◆ **RECORDS PROVIDED**:
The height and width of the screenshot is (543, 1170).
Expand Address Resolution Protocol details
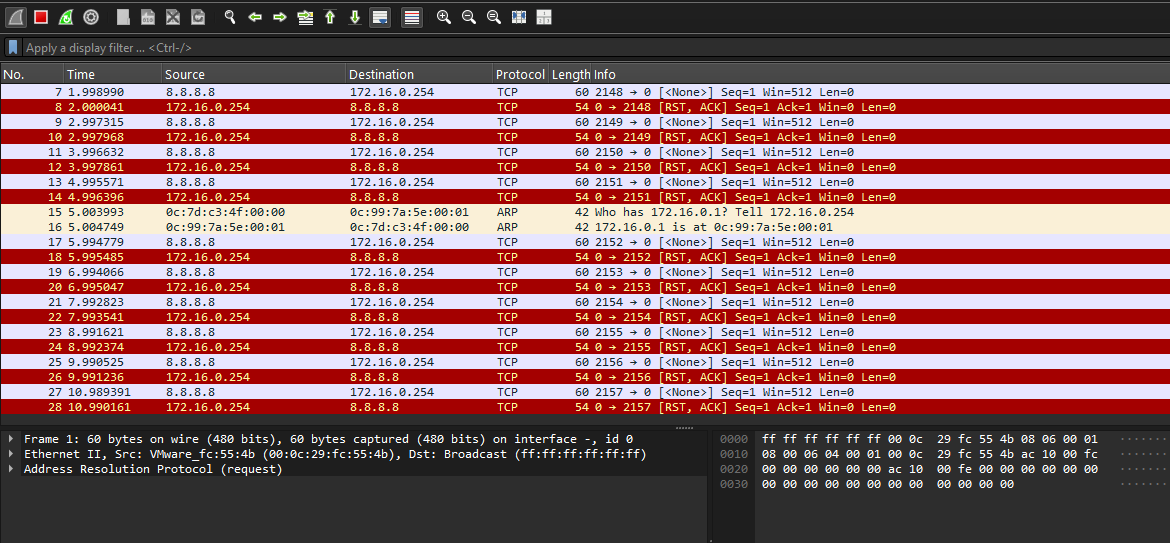click(11, 469)
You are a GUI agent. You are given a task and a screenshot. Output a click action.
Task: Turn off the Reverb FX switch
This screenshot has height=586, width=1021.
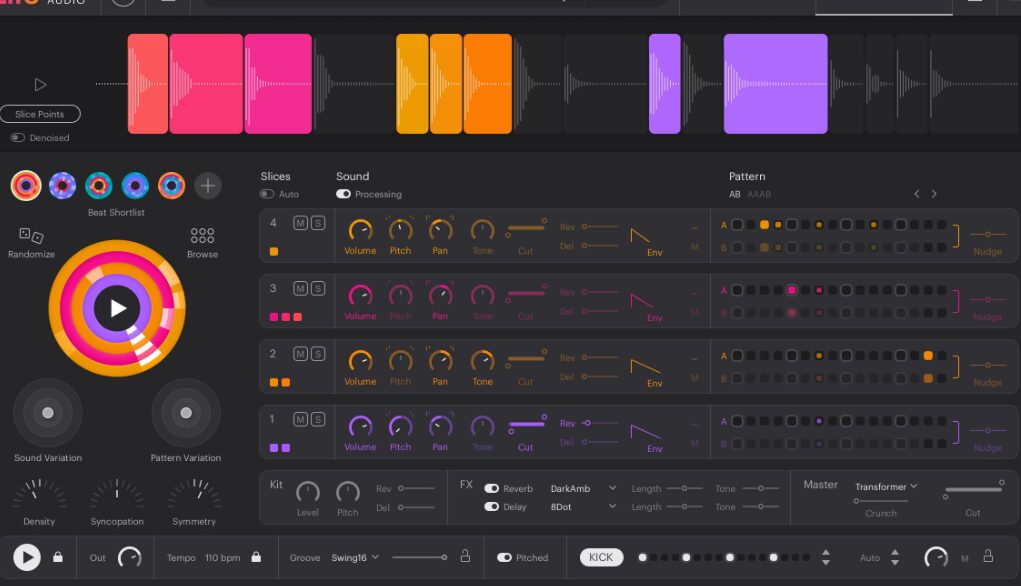pyautogui.click(x=491, y=489)
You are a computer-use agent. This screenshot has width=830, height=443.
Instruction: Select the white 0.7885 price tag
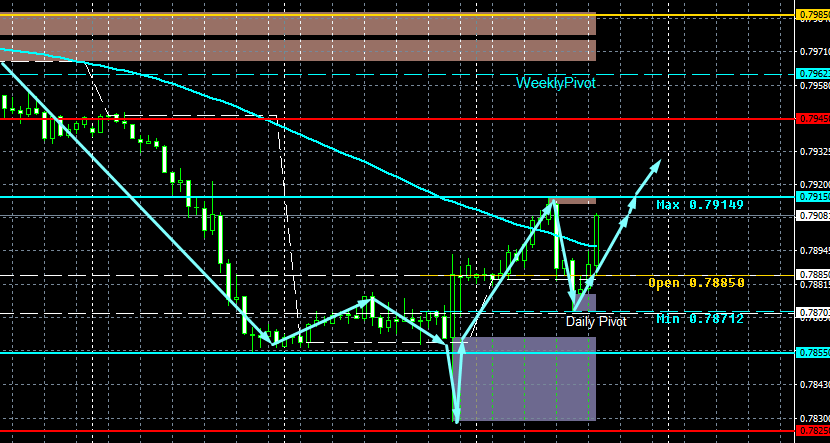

◆ **WORK TO COMPLETE**: From the first line to the last, write out the data exactly, dropping any pictures.

◆ **TASK RESPONSE**:
The height and width of the screenshot is (543, 1170).
Expand Address Resolution Protocol details
click(11, 469)
You are a GUI agent. You are given a task and a screenshot. Output a click action.
Task: Turn off the Reverb FX switch
This screenshot has height=586, width=1021.
pyautogui.click(x=491, y=489)
You are a computer-use agent. This screenshot has width=830, height=443.
Instruction: Select the white 0.7885 price tag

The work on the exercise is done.